Dari total 144 perkara yang ditangani, kasus penganiayaan menjadi masalah yang paling mendominasi dalam penegakan hukum di Kabupaten Bone Bolango.
Kasi Intel Kejari Bone Bolango, Santo Musa membenarkan, bahwa kasus penganiayaan tersebut memuncaki daftar kasus yang ditangani selama 2023.
"Untuk tahun 2023 ini yang paling tertinggi adalah perkara penganiayaan," ungkapnya saat ditemui di kantornya, Jumat (29/12/2023) sore hari.
Dari total keseluruhan perkara tersebut, terdapat 90 kasus yang berada di tahapan tuntutan dan telah dilalukan persidangan.
Sementara, untuk perkara yang sampai terpidana ataupun dieksekusi sebanyak 83 kasus.
"Karena kan ada beberapa tahapan yang harus ditempuh, dari pra penuntutan, penuntutan, sampai dengan eksekusi perkara itu sendiri," ucapnya.
Namun begitu, total perkara hukum tahun 2023 ini, menurun dibanding dengan tahun sebelumnya yang berjumlah sebanyak 174 kasus.
Tahun 2022, tercatat perkara perlindungan anak yang paling mendominasi dari total keseluruhan kasus yang ada.
Kemudian di peringkat kedua pada 2022, yang paling mendominasi adalah penganiayaan.
"Kalau di tahun 2022 ini ada sekitar 46 perkara terkait perlindungan anak, dan yang kedua ada penganiayaan dengan total 32 perkara," jelasnya.

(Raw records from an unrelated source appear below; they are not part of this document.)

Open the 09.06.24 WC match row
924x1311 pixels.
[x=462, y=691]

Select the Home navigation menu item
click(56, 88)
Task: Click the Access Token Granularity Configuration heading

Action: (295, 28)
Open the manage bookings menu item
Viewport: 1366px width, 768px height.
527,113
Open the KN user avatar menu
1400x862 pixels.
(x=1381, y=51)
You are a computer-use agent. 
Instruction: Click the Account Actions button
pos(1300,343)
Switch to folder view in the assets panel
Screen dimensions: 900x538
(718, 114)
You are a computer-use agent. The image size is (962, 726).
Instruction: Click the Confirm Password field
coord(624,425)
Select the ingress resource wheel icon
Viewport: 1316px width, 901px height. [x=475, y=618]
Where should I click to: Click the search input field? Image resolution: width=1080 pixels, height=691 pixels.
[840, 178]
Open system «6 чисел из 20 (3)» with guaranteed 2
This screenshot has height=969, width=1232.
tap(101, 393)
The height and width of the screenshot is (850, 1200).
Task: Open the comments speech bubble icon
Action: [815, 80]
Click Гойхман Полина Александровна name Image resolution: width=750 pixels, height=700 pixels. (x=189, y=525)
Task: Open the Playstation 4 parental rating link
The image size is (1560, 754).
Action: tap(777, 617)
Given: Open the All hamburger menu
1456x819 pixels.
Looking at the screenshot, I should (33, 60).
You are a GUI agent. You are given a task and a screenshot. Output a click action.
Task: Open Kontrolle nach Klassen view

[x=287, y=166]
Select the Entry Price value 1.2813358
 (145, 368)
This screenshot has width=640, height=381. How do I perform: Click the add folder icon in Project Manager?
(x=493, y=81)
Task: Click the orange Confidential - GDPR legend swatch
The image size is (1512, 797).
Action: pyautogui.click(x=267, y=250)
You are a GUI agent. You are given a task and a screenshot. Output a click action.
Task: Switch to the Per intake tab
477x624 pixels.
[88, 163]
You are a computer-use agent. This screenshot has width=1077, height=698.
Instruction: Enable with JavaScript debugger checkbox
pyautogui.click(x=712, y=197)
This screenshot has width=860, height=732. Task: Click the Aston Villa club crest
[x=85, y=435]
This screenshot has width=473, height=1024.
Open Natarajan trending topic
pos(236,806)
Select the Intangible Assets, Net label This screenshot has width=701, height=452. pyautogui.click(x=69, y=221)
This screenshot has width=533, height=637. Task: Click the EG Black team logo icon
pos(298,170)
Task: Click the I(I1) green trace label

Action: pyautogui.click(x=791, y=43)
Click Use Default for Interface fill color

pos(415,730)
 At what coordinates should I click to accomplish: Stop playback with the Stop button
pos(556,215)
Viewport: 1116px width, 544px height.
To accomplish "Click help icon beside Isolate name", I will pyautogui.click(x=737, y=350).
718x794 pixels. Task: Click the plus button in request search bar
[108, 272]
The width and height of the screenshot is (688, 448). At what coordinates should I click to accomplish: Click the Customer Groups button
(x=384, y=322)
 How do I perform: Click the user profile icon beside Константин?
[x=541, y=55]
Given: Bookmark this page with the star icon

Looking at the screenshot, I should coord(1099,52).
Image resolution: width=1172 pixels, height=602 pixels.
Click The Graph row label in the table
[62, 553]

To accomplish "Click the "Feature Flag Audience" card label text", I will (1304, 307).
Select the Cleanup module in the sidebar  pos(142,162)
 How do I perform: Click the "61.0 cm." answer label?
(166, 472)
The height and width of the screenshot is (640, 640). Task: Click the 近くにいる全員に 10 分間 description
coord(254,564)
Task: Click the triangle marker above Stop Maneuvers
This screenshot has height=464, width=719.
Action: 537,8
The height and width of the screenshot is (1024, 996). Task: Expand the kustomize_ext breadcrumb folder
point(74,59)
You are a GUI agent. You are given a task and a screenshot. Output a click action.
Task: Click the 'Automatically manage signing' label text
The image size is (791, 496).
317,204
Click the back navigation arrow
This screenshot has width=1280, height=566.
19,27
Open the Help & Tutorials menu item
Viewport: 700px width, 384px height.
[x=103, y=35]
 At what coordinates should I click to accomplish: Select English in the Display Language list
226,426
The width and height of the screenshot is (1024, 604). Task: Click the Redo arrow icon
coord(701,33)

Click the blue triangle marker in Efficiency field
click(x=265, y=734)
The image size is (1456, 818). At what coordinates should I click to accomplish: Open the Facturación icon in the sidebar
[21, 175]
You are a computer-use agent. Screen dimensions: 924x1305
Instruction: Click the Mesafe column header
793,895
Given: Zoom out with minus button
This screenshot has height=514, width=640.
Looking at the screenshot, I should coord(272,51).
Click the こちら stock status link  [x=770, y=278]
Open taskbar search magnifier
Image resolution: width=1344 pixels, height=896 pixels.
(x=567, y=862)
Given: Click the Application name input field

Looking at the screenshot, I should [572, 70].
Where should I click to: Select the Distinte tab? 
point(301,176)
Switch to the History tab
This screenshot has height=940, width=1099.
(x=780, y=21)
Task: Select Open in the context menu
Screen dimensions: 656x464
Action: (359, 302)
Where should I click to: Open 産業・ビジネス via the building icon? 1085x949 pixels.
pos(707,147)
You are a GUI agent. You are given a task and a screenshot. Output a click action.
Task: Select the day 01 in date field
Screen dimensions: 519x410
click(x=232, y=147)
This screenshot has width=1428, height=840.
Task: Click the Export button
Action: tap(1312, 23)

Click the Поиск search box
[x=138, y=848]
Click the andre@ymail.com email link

Artinya, dibandingkan antara tahun 2022 dengan 2023, total perkara penganiayaan dan perlindungan anak malah terbalik.
Perkara yang mendominasi pada 2022 adalah perlindungan anak, sedangkan 2023 mendominasi penganiayaan.
Tahun 2023, total penganiayaan yang mendominasi itu sebanyak 43 perkara dan untuk total perlindungan anak sebanyak 31 kasus.
"Jadi, hanya ada dua perkara ini yang sangat menonjol di wilayah hukum Kejari Bone Bolango," imbuhnya.